- WHAT IS REQUIRED
Print nothing but the lines below starting at the line that holds "You are a computer-use agent. The height" and ending at the line that holds "Task: Click the 102 Day 2 rank cell", including both, each exactly as written.

- Opening Delimiter -

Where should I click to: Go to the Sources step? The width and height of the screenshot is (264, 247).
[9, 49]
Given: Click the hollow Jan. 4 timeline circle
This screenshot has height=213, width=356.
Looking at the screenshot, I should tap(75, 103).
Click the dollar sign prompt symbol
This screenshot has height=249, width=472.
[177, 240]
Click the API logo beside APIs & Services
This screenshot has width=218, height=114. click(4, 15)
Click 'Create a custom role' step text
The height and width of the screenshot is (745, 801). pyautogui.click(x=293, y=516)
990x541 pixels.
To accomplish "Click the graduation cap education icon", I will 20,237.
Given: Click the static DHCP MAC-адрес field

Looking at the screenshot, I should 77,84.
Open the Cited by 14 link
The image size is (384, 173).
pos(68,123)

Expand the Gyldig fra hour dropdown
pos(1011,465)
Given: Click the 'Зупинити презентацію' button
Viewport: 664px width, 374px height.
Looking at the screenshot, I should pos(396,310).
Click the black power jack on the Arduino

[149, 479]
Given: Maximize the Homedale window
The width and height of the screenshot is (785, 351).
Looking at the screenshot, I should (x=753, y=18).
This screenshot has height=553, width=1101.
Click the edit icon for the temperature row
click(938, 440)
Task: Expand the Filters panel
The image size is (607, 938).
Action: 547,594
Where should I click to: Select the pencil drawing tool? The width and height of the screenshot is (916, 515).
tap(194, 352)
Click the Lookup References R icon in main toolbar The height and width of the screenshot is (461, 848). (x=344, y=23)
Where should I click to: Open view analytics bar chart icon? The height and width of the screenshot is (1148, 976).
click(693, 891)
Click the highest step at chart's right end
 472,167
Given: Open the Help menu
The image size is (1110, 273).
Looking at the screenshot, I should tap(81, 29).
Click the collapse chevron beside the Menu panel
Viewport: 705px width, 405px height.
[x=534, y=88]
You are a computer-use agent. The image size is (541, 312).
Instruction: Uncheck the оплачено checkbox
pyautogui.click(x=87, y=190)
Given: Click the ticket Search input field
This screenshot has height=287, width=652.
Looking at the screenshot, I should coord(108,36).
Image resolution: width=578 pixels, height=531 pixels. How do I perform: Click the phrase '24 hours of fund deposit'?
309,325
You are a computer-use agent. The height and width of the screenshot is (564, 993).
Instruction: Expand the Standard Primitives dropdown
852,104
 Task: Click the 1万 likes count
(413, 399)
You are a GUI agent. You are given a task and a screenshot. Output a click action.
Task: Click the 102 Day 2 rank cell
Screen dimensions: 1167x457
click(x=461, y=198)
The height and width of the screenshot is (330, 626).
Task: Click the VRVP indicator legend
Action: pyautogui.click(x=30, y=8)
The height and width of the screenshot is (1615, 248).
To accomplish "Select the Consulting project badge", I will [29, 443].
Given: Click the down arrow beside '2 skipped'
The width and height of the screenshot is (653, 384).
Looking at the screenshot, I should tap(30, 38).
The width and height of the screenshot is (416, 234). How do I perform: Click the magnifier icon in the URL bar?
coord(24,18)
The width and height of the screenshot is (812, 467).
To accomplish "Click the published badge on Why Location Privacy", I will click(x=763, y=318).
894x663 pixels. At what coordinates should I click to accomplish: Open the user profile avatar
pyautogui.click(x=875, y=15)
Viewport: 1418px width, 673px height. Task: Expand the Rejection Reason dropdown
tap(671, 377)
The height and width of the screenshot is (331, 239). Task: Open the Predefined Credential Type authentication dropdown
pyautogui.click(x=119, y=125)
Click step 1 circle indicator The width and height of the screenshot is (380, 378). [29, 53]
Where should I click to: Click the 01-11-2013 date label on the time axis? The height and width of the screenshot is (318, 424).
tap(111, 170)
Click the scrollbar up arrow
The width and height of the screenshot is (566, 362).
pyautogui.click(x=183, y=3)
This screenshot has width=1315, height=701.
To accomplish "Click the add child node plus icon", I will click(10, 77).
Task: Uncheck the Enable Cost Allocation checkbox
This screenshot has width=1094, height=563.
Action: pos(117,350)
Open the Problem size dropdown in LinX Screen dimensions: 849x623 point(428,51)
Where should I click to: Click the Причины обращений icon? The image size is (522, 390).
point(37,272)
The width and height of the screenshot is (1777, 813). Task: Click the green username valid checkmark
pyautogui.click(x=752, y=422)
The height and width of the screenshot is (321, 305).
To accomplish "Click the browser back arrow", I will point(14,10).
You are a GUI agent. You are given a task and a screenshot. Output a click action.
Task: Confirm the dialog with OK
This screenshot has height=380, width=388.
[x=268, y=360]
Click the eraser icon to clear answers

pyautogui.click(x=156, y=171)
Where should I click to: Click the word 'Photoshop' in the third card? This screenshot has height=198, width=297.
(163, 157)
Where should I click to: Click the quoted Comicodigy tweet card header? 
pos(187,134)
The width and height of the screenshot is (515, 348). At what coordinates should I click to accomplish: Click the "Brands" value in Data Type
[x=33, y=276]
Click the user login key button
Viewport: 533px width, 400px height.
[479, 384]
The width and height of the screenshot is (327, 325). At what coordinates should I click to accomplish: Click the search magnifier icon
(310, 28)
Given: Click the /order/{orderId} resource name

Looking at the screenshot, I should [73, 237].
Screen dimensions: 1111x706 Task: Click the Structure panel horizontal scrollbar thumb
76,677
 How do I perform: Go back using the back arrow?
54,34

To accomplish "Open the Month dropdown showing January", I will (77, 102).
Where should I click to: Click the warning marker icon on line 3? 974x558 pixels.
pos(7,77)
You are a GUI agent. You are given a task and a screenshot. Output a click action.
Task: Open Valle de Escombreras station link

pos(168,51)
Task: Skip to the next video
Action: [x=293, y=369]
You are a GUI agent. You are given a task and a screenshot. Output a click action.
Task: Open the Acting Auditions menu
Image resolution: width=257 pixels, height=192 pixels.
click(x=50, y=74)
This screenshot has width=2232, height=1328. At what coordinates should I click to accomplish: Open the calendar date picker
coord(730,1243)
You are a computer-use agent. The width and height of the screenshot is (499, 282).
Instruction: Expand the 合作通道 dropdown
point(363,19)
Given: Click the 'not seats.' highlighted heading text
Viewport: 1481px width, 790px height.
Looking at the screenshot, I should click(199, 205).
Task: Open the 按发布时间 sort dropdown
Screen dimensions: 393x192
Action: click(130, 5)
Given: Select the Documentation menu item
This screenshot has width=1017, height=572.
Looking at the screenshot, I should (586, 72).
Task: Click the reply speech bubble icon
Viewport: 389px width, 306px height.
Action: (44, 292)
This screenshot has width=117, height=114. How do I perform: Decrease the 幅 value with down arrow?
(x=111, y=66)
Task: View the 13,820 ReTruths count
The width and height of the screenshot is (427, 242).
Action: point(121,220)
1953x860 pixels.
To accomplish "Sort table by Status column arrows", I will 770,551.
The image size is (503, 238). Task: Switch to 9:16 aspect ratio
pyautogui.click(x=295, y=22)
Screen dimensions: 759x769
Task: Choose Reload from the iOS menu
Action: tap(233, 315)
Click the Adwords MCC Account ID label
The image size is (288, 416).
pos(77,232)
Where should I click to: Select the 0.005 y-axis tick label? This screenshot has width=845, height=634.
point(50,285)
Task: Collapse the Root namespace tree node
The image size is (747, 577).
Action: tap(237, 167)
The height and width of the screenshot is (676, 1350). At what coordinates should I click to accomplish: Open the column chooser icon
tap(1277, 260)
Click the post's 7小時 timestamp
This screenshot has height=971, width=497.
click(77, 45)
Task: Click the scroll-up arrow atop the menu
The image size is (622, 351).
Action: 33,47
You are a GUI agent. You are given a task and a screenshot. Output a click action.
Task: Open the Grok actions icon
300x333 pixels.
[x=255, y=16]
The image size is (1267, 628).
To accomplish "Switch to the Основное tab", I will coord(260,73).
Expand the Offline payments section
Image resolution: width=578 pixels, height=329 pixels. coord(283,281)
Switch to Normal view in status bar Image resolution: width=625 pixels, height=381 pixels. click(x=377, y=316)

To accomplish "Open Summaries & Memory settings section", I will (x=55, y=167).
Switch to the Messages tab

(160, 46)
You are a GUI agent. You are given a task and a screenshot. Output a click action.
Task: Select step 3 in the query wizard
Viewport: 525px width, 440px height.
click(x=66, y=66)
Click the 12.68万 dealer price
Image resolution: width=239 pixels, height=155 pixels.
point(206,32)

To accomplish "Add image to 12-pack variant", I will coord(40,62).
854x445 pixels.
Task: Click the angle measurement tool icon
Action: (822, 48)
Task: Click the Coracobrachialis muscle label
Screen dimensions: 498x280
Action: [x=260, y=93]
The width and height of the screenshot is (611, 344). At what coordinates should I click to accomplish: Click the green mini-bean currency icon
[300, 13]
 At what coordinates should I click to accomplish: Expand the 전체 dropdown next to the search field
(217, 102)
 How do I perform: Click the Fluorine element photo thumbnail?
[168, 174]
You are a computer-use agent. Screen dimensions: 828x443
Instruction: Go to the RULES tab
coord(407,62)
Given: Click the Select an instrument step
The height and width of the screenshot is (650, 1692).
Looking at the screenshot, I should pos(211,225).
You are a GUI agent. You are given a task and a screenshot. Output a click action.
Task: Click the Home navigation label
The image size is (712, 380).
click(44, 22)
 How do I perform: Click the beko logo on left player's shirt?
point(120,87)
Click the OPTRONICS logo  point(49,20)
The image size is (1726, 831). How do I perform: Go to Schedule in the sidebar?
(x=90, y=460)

- Closing Delimiter -

- OUTPUT FOR THIS EXERCISE
You are a computer-use agent. The height and width of the screenshot is (564, 993).
Instruction: Expand the Standard Primitives dropdown
852,104
 Task: Click the 1万 likes count
(413, 399)
You are a GUI agent. You are given a task and a screenshot. Output a click action.
Task: Click the 102 Day 2 rank cell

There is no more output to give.